PETUNJUK:
1. Jawablah pertanyaan berikut berdasarkan teks tentang peran orangtua dalam mencegah kejahatan seksual pada anak.
(a) Menurut laporan harian Kompas, berapa jauh YY harus berjalan untuk mencapai sekolah?
(b) Siapa pelaku kejahatan seksual terhadap IM, dan di mana kejadian itu berlangsung?
(c) Keluarga disebut sebagai sekolah keberapa bagi anak?
2. Tulislah lanjutan teks tentang peran orangtua dalam mencegah kejahatan seksual pada anak, dimulai setelah kalimat terakhirnya.

KUTIPAN BACAAN:

Kejahatan seksual yang jamak menimpa anak sejatinya tidak perlu terjadi jika peran orangtua dalam menjaga dan melindungi anak benar-benar berjalan sebagaimana mestinya. Belajar dari kasus YY dan kasus kejahatan seksualp ada anak di desa yang penulis bina, kita mendapat pelajaran berharga bahwa penyebab utama terjadinya kasus adalah kurangnya kehadiran orangtua dalam upaya mencegah terjadinya kejahatan seksual pada anak. Dalam kasus YY misalnya, andai saja orangtua memiliki kepekaan akan rawannya medan atau lokasi tempat tinggal ke sekolah yang menurut laporan harian Kompas (7/05/16) YY harus berjalan sejauh 1 kilometer untuk mencapai sekolah serta juga mesti melewati kawasan perkebunan karet yang curam dan sepi. Jika orangtua peka, saying dan cinta anaknya tentu orangtua akan mengambil langkah antisipatif dengan memilih mendampingi (antar jemput) anak daripada menggadaikan nasib anak dengan kesibukan mengurusi kebun karet dan kopi semata.
Demikian pula dalam kasus kejahatan seksual yang menimpa IM, salah seorang anak perempuan tamatan SMP di rumahnya sendiri oleh kakak iparnya adalah cerminan dari absennya orangtua dalam melindungi dan menjaga anak. Andai saja orangtua peduli, peka, dan mau mengambil tindakan preventif ketika mengetahui gelagat tidak baik antara anak dan menantunya besar kemungkinan kasus kejahatan seksual pada IM tidak akan pernah terjadi. Semuanya sudah terlanjur terjadi, sebagai manusia yang dikaruniai akal sehat mengambil hikmah adalah keniscayaan agar hal buruk yang pernah terjadi tidak perlu terulang lagi di masa-masa mendatang.
Dari analisa dan telaah penulis terkait kejahatan seksual yang rentan terjadi dan menimpa anak, hikmah terbesarnya adalah kembali pada keluarga. Mau bagaimanapun, jika terjadi sesuatu yang tidak diinginkan pada anak, pihak yang paling bertanggungjawab adalah keluarga. Dalam perspektif pelaku kejahatan terhadp YY misalnya, mereka (pelaku) yang sebagian besar tergolong masih anak-anak di bawah usia 20 tahun tidak mungkin berbuat sedemikian bejat dan brutalnya jikalau pondasi mental dan karakter mereka dibina secara kuat di lingkungan keluarga. Keluarga lingkup terdekat dengan anak, keluarga juga merupakan sekolah pertama bagi anak. Jika anak dibina, dididik secara benar di lingkungan keluarga, orangtua mau peduli dan peka dengan pergaul ananaknya bisa dipastikan anak bisa selamat dari godaan dan hal-hal yang merusak.

DATA YANG DISEDIAKAN:
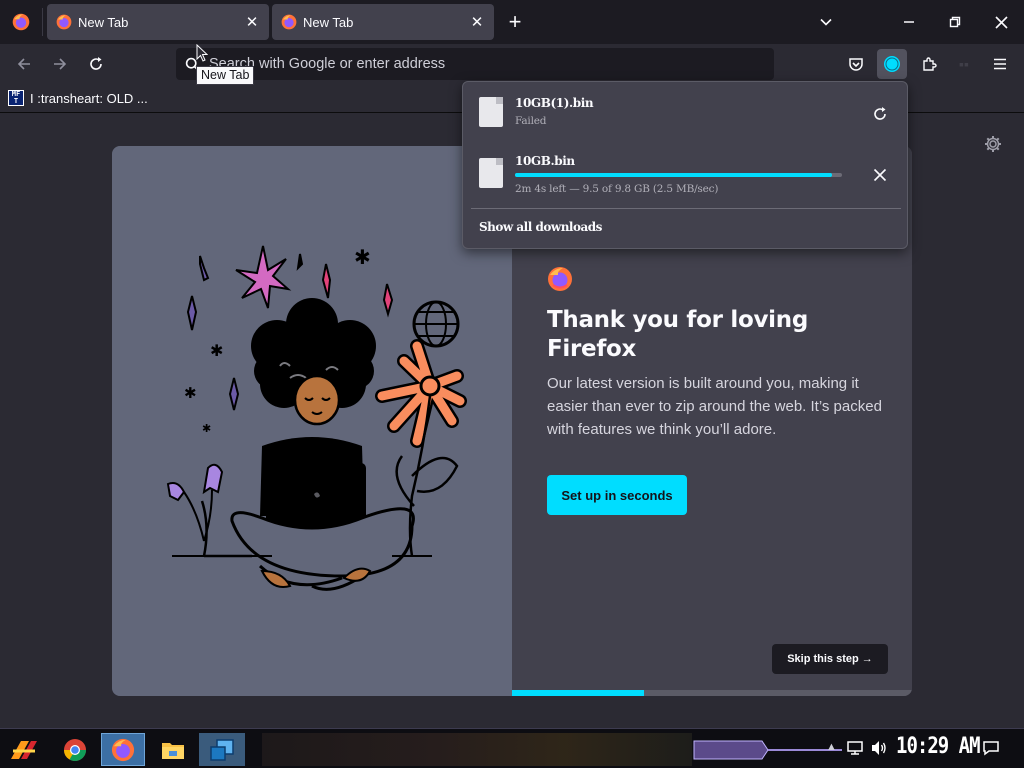 This screenshot has height=768, width=1024. I want to click on retry-icon, so click(880, 114).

JAWABAN:
1.
(a) Sejauh 1 kilometer.
(b) Pelakunya kakak ipar IM, dan kejadiannya berlangsung di rumah IM sendiri.
(c) Sekolah pertama.

2.
Usut punya usut, ternyata 14 pelaku kejahatan seksual pada YY, dalam pengakuannya kepada Menteri Sosial RI, Khofifah Indar Parawasansa, mereka melakukan perbuatan keji tersebut akibat pengaruh minuman keras dan ekses keseringan menontn video porno (kompas.com, 6/5/16). Inilah fakta sekaligus tamparan keras bagi orangtua, bahwa saat ini anak-anak rentan terjerumus ke dalam lembah pergaulan negatif yang merusak masa depan mereka. Sebelum kasus ini terjadi di mana peran dan tanggungjawab orangtua para pelaku? Bisa dipastikan mereka abai dengan anak-anak mereka, tidak mau mendampingi dan mencari tahu bagaimana pergaulan anak-anak mereka. Tidak berlebihan jika Menteri Pemberdayaan Perempuan dan Anak RI, Yohanna Yambise, meyampaikan bahwa orangtua pelaku bisa dikenai hukuman penjara maksimal tiga tahun serta denda sebesar Rp 70 juta akibat kelalaian mereka dalam mendidik anak.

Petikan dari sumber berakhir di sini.